▸ Text extract
-----

In another example, the user may make a 'Hand Swipe' gesture with their hand. The Hand Swipe' gesture may comprise a swipe to the left of a hand, or a swipe to the right of a hand. Each will be discussed in turn. The user may make a 'Hand Swipe' gesture with their hand to the left (i.e., 'Left Hand Swipe' gesture). In response to detecting the 'Left Hand Swipe' gesture using the process described with reference to Figure 5, the computing device 210 may determine, based on the table 600, that a user wishes to replay a current music track being played by the computing device 210. The computing device 210 may then restart the current music track being played.

In another example, the user may make another 'Hand Swipe' gesture with their hand.

For example, the user may make a 'Hand Swipe' gesture with their hand to the right (Le., Right Hand Swipe' gesture). In response to detecting the 'Right Hand Swipe' gesture using the process described with reference to Figure 5, the computing device 210 may determine, based on the table 600, that a user wishes to skip a current music track being played by the computing device 210. The computing device 210 may then skip the current music track being played.

In another example, (not shown in table 600), the user may make confirmatory gestures with their hand such as a 'Thumbs-Up' gesture to confirm whether they wish to proceed with a step of a styling process or procedure. For example, when the user is practising with the hair styler 1 and the hair styler 1 is operating in a training mode, the hair styler 1 may not heat up its heating plates to allow heat to the user's hair. In response to detecting the 'Thumbs-Up' gesture, the computing device 210 may determine that a user wishes to switch from a training mode to a styling mode of the hair styler 1, and the computing device 210 sends an appropriate message or command to the hair styler 1 to initiate the styling mode, which may include initiating a heat-up procedure of the heating plates of the hair styler 1 to allow the application of heat to the user's hair.

In another example, (not shown in table 600), the user may make negative gestures with their hand such as a 'Thumbs-Down' gesture to indicate that they are not ready to proceed with a step of a styling process or procedure. For example, when the user is practising with the hair styler 1 and the hair styler 1 is operating in a training mode, the hair styler 1 may not heat up its heating plates to allow heat to the user's hair. In response to detecting the Thumbs-Down' gesture, the computing device 210 may determine that a user wishes to remain in the training mode of the hair styler 1, and the computing device 210 sends an appropriate message or command to the hair styler 1 to indicate that the hair styler 1 is to remain in the training mode.

It will be appreciated that the mapping table 600 in Figure 6 is given by way of example only and that the system may be configured with any multitude of gestures that may be used to control and/or adjust a function and/or setting of the hair styler 1 or the computing device 210. For example, the system may be configured such that specific gestures may be used to adjust and/or control (to name but a few): a cold shot function of the hair styler 1, and a styling mode of the hair styler 1.

Head Position Detection Additionally, or alternatively to the gesture recognition procedures described above, the hair styler system 100 comprising the handheld (portable) hair styler 1, the ultra-wide band (UWB) sensor 220, and the computing device 210, as shown in Figure 2, may also be configured to enable detection of a user's head position.

Figure 7 illustrates an example use of a signal graph, generated through reflected UWB pulses, to determine a user's head position and a gesture performed with respect to the determined position of the user's head.

-----

▸ Material
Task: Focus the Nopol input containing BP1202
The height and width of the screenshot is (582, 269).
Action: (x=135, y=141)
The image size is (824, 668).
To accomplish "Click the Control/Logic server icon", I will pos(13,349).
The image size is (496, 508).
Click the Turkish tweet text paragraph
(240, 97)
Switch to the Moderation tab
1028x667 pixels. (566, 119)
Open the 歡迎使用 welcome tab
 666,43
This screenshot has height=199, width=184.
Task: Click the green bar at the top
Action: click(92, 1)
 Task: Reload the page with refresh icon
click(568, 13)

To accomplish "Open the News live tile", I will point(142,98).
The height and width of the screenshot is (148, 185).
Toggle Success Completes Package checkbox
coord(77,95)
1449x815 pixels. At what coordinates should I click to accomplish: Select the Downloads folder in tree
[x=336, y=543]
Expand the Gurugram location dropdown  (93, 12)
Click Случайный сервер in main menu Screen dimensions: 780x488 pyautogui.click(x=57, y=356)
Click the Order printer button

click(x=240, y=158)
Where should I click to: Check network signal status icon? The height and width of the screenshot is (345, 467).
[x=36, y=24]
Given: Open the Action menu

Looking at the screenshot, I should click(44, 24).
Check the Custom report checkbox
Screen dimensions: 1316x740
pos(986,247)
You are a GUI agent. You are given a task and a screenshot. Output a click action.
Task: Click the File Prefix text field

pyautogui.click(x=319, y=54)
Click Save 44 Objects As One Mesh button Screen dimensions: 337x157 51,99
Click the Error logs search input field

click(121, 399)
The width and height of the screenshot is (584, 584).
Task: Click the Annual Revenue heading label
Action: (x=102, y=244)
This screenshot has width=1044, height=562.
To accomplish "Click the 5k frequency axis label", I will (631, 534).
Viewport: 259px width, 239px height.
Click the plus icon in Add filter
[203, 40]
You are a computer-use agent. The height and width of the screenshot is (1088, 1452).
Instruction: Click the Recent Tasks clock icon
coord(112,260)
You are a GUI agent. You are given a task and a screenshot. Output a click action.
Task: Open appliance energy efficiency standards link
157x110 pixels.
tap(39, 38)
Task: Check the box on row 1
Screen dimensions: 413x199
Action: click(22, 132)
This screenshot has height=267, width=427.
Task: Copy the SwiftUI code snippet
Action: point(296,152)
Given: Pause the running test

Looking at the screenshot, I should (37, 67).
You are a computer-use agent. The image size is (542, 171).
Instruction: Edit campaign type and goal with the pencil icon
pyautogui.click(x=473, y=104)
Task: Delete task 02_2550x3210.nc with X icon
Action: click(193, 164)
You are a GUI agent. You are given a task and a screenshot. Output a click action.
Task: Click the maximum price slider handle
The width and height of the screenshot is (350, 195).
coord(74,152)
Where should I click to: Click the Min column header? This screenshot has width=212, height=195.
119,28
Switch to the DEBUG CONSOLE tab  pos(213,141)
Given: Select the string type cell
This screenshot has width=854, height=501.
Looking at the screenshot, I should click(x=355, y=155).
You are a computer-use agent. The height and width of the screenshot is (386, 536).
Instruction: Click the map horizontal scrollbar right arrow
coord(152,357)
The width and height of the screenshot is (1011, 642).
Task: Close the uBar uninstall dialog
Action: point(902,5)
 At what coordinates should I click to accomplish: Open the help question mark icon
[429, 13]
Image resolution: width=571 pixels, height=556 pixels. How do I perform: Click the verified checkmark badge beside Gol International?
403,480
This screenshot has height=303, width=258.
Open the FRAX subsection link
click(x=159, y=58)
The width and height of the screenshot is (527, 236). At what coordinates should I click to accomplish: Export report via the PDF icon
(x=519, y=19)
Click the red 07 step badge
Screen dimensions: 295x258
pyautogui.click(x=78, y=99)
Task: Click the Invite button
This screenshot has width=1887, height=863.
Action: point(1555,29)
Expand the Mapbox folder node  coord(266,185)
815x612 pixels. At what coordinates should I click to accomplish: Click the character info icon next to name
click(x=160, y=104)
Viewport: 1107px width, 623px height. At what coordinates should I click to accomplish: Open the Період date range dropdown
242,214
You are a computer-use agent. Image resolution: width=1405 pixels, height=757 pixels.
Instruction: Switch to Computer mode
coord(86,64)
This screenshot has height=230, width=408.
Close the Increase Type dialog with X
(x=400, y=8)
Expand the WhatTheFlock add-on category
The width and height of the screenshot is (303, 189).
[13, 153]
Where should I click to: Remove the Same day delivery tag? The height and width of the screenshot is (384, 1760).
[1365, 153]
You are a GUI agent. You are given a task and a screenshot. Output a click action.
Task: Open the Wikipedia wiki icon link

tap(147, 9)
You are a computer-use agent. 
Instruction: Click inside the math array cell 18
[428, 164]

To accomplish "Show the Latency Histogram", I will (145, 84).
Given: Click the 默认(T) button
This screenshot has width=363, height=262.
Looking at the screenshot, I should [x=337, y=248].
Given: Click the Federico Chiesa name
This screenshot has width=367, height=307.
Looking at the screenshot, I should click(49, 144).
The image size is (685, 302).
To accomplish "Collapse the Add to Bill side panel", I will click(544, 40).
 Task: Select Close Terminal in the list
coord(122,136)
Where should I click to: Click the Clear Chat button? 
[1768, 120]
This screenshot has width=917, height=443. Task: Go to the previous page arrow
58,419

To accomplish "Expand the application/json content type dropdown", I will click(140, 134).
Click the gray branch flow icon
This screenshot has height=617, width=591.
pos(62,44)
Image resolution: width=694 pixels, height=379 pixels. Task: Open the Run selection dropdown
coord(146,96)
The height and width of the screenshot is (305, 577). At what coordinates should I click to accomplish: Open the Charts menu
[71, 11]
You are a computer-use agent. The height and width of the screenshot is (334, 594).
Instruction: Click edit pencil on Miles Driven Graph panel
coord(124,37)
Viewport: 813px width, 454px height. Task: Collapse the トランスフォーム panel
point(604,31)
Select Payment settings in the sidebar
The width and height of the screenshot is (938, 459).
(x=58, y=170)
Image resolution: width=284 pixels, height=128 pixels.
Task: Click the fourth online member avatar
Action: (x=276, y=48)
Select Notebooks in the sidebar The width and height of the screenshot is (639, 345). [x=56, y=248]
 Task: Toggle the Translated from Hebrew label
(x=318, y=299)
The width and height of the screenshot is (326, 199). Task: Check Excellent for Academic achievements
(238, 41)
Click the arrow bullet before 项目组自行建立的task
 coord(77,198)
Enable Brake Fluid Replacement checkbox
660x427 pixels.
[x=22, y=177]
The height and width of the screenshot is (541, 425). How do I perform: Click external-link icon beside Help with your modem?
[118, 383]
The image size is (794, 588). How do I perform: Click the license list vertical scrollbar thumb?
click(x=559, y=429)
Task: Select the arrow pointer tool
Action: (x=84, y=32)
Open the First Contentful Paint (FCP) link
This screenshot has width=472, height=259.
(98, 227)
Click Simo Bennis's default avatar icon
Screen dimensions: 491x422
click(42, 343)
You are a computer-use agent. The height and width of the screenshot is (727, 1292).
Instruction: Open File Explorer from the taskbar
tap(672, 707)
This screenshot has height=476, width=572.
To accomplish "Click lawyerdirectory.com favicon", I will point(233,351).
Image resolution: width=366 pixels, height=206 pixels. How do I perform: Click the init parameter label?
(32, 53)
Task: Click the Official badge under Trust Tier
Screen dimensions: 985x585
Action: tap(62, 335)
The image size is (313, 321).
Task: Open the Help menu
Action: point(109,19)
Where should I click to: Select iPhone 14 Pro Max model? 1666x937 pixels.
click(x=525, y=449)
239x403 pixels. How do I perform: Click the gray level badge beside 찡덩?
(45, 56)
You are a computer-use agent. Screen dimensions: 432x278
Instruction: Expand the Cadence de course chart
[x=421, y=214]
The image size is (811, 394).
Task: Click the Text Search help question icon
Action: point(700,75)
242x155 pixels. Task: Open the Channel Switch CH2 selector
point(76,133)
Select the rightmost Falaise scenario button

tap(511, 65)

-----

▸ Problems and tasks
1. In the passage on gesture control of the hair styler, explain why a 'Thumbs-Up' gesture made during practice leads to the heating plates warming up. Answer in one to three sentences.
2. Write the next part of the passage on gesture control of the hair styler, picking up after its final sentence about Figure 7.

▸ The replies
1. During practice the hair styler 1 runs in a training mode, in which it may not heat its plates. A 'Thumbs-Up' gesture tells the computing device 210 that the user wants to switch to the styling mode. The device then sends a command to start that mode, which may include a heat-up procedure so that heat can be applied to the user's hair.

2.
As shown in Figure 7, there are three UWB sensors 220-1, 220-2, 220-3 in communication with a computing device 210 as described above with reference to Figures 2 & 3. The UWB sensors 220-1, 220-2, 220-3 are in communication with the computing device 210 over communication links 224-1, 224-2, 224-3 respectively. It will be appreciated that the computing device 210 may be an external to both the UWB sensor 220 and the hair styler 1. Alternatively, the computing device may be housed within the hair styler 1. It will further be appreciated that where the computing device 210 is external to the hair styler 1, the computing device 210 may communicate with the hair styler 1 over an appropriate communication link (e.g., communication link 226).

As described briefly above, a user of the hair styler 1 may control one or more functions of the hair styler 1 via a gesture (e.g., a hand gesture) 430. Additionally, or alternatively, a user of the hair styler 1 may control one or more functions of the hair styler 1 via a combination of a gesture (e.g., a hand gesture) 430 and a position of the gesture (e.g., a position of the gesture with respect to a user's head).

Figure 7 shows, by way of example only, one possible gesture that a user may use to control one or more functions of the hair styler 1. The gesture 430 shown (hereafter referred to as 'Swipe Right' gesture) involves the user moving their hand in a direction from the left to the right.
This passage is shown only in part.